Jacque Micieli-Voutsinas, Ph.D., and Jackie Davis from the Community Remembrance Program Committee, which is working with eight subcommittees, presented the finalized digital map and website at a County Commission meeting on Nov. 14. The digital Black Heritage Trail Map is an archive and tool for information.

“It is a source of pride and joy,” Micieli-Voutsinas said. “That is a real source of deeply embodied felt pride and shows community resilience and empowerment and just living life joyfully in spaces that did not always welcome you. It is also an educational resource for everybody to understand the shared history of Alachua County, including the shared histories of Black Alachua County.”

Work on the digital map started in October 2022. The committee was established in 2020 following the Equal Justice Initiative in Alabama to memorialize documented cases of victims of racial violence. The committee’s Alachua County Community Remembrance Project (ACCRP) answered this initiative call and contacted Micieli-Voutsinas about the digital map project, said Micieli-Voutsinas.

“We want to make a map to have this visual entity of what is Black heritage and Black history in the county,” Micieli-Voutsinas said. “And we want to put it online and do something that has not been done before.”

The digital map shows the locations of historically Black community buildings around Alachua County.

The Florida legislature created the Study Commission on African American History in 1990. The commission identified historically Black sites and buildings that were compiled into the first edition of the Florida Black Heritage Trail in 1991.

This trail is a list of North Florida’s heritage sites, but no digital map exists. The digital map has 140 locations across Alachua County. The team working on the map does not plan to stop there. But there's a problem: They are out of money.

Micieli-Voutsinas said she hopes to receive a grant to continue the project this year. The University of Florida awarded an initial grant of $68,000 for this digital map in October 2022, Micieli-Voutsinas said. The grant is part of the $400,000 UF Research’s Advancing Racial Justice Seed Fund.

But the grant ran out this year. Micieli-Voutsinas said she hopes to secure the funding for “phase two” of the digital map. With a new grant, she said she wants to create a phone app, add geolocations and expand the website. The current budget was not enough to do any of these expansions.
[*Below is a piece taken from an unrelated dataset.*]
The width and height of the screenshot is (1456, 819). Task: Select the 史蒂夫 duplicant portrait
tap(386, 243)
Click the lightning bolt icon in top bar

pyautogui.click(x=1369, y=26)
“We want to do a couple of things,” she said. “One, to correct those errors and add more histories to the map. Two, to expand the website and make it interactive. One of the hopes in phase one was to have the geolocations. We couldn’t manage this because of budgetary and time constraints we had. But that would be one of the components for phase two that we were hoping for.”

The community is excited about the future of the digital map, too.

“The Black Heritage Trail Map would be an invaluable service to finding out what really happened and to stop whitewashing things and accept what really happened and to move on,” said Paul McGarvey, a retired associate English professor from the University of Philadelphia who lives in Alachua County.

McGarvey said this is only the beginning. “You just knocked on a big door,” he said.

The county pledged to its Black history through the Truth and Reconciliation Initiative in 2018. The digital map was thought of as part of the county’s efforts to continue the initiative after the remembrance events in 2020, said Davis.

Those who are listed on the digital map think it is a great idea, too. The Cotton Club Museum and Cultural Center in Gainesville is one of the 140 sites on the map.

Barbara McDade Gordon, a Cotton Club Museum and Cultural Center member, said she thinks it is a good thing for the community.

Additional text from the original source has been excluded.